Family infighting is costing farming millions

Family disputes are costing farming millions of pounds in professional fees every year and the cost is rising, advisers have warned.


Gary Markham of Churchgate Accountants has seen a big increase in disagreements over the past few years and is dealing with five or six cases at any time.


“It is a huge and increasing problem in the farming industry,” he said. “Family farms need to tighten up their legal paperwork to save the industry a huge and increasing professional fees bill.”


See also: Protecting farming assets from divorce


The average family farm could save a lot of grief and potential costs by spending a couple of thousand pounds getting things in order, compared with the tens of thousand spent on many disputes, he said.


The rapid increase in land prices has contributed to the growth in the number of disputes over the past few years, with the most common causes, according to Mr Markham, including:



  • Parents clinging to the notion that the eldest son gets everything, not recognising that attitudes have changed
  • Lack of ongoing communication within the family
  • Failure to manage expectations of the next generation
  • Lack of imagination in planning and structures to allow all to benefit.

At the root of these problems issue was a lack of robust governance of family businesses.


“The majority of partnership agreements are either out of date or inadequate – and there are many family partnerships without any written agreement,” said Mr Markham



A common scenario



  • Brother joins partnership, sister gets a job outside the family business
  • Parents give sister, say, £100,000 to help with mortgage
  • Brother subsequently to inherit a modest-sized farm of, say, 350 acres – total value, say, £4m
  • Father dies
  • Mother elderly and may go into a home
  • Sister suggests to mother, based on changing values, that she should change her will
  • Does mother have the mental capacity to change her will – a big question
  • Sister arranges a power of attorney for mother, providing signing authority for sister – once enacted, sister replaces mother in the partnership
  • Brother contacts his solicitor – then sister contacts a solicitor
  • All blows up

This leaves families and businesses exposed to argument over valuations, ownership and entitlement. Where there is no written partnership agreement, the Partnership Act of 1890 imposes terms.


While divorce is common, more important was the increasing incidence of family disputes such as the recent Ham case involving a family farming partnership’s dispute over whether book value or market value of land should be used on retirement of a partner.

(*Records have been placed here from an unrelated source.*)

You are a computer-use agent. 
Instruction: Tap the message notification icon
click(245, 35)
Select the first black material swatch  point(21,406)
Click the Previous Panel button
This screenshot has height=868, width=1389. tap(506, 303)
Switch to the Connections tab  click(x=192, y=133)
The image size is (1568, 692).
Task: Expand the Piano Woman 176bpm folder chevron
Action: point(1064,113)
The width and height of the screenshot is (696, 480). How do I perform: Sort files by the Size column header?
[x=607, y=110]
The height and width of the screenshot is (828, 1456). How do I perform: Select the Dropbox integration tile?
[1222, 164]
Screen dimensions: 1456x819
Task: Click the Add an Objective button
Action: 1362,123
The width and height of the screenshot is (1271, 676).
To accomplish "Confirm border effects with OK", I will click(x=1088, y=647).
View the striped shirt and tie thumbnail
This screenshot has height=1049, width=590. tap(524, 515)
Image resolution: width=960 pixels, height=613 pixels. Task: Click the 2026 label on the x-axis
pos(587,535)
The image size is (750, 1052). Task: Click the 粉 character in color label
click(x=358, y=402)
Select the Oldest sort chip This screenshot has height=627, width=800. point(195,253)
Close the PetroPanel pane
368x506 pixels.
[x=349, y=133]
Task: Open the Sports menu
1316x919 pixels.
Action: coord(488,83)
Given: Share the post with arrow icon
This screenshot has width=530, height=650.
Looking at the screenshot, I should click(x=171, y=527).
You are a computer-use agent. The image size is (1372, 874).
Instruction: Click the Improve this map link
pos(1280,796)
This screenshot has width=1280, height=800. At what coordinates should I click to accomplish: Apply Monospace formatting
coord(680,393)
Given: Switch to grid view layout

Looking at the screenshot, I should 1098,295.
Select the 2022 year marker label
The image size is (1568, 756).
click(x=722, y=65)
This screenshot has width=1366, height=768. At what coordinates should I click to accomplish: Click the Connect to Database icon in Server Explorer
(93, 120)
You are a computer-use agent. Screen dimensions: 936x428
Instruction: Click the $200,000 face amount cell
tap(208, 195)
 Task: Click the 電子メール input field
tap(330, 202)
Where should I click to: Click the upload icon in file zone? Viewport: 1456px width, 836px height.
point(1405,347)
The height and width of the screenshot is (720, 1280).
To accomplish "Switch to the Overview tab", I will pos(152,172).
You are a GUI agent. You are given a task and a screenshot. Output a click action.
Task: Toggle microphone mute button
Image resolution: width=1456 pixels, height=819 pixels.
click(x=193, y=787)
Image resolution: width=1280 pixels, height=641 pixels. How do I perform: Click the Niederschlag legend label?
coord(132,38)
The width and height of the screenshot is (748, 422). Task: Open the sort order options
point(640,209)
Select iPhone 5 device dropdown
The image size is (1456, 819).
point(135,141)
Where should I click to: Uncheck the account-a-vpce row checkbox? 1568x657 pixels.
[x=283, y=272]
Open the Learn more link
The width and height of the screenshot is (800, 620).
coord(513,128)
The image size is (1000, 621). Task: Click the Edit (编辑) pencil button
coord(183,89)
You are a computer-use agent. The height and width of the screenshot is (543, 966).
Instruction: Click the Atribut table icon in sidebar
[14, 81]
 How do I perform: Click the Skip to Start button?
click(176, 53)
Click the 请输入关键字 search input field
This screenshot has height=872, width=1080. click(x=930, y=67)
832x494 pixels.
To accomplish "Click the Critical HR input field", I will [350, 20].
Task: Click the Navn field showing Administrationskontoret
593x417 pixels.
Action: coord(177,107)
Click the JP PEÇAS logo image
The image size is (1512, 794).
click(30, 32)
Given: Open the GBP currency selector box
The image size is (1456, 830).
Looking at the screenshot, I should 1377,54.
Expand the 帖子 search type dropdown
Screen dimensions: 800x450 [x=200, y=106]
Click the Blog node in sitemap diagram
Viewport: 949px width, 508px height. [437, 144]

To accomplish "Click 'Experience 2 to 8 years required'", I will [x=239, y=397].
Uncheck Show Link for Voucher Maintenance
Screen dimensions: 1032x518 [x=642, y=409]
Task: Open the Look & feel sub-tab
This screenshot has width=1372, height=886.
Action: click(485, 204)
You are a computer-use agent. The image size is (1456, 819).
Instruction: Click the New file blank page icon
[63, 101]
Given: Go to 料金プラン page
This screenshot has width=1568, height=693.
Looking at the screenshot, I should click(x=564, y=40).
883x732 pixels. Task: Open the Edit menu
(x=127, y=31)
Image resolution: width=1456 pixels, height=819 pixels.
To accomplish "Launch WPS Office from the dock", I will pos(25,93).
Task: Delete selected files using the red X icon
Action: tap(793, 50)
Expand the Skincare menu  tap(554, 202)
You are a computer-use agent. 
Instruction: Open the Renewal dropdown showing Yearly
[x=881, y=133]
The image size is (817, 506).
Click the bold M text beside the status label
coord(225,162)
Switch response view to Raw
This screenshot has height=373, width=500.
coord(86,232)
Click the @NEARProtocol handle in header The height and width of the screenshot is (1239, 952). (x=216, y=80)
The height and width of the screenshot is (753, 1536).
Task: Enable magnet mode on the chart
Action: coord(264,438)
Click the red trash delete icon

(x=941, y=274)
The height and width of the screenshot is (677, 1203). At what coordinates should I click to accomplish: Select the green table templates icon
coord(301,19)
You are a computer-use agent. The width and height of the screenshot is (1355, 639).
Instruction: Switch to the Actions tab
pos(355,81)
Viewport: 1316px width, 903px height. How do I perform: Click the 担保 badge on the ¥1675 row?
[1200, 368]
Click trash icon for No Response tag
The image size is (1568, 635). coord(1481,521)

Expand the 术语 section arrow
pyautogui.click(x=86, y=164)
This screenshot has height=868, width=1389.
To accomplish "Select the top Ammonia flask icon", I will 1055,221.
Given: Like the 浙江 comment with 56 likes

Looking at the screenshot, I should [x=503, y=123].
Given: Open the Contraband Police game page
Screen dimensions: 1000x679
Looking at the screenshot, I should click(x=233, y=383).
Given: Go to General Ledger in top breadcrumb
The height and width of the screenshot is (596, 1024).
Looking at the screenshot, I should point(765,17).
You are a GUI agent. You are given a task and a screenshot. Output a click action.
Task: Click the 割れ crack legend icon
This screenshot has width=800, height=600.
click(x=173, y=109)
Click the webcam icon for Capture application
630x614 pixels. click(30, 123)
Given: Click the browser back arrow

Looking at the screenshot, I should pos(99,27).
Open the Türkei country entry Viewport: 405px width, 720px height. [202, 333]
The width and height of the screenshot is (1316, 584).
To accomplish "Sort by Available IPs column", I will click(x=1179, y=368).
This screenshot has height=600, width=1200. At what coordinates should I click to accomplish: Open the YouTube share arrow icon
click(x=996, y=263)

In addition, partnership agreements and wills must dovetail – if they do not, a partnership agreement can override a will.


“Will and partnership agreements need to be prepared at the same time and need to be updated together – this is hardly ever done. A solicitor who updates a will without reviewing the partnership agreement at the same time is not doing the job properly,” said Mr Markham.


Documenting ownership is a key element – farming businesses often add blocks of land and put up buildings without identifying and agreeing ownership at the time.


“The annual accounts of most farming businesses are there simply to calculate the profit to work out the tax but this is no longer good enough. Most annual accounts are wholly inadequate to record property ownership and supplement and possibly clarify a partnership agreement whether verbal or written.


“They need to record annually what assets are held within the partnership – detailing separate blocks of land, houses and so on and who owns them.


“This is a land capital account within the annual accounts and is sadly missing in most cases.


“There are two types of property ownership – legal title normally registered at the Land Registry and beneficial ownership – for example, who gets the cash when they are sold.


“The annual accounts are important in maintaining an annual register of the beneficial ownership of assets – therefore everybody in the family knows who owns what.”


“The annual accounts of most farming businesses are there simply to calculate the profit to work out the tax but this is no longer good enough. Most annual accounts are wholly inadequate to record property ownership and supplement and possibly clarify a partnership agreement whether verbal or written.”
Gary Markham, Churchgate Accountants

This reflects Farmers Weekly’s recent property and land management feature, where solicitor Alastair MacLeod of Clarke Willmott referred to problems caused by a lack of clarity on which assets were owned by an individual and which by the partnership, particularly with reference to divorce cases.


The essential documents in most cases are wills, partnership agreements, shareholders agreements for companies, pre- and post-nuptial agreements or cohabitation agreements.


Lenders could help the situation, said Mr Markham.


“Banks do not ask to see a partnership agreement in a family partnership before they lend money – yet they say they charge for risk?


“Nor do banks ask to see the minutes of the last family meeting before they lend money,” he said.


“My challenge to the banks is that if they asked for these documents and records they should be able to reduce their margins a little, providing comfort to the bank and doing a good service to their customer.”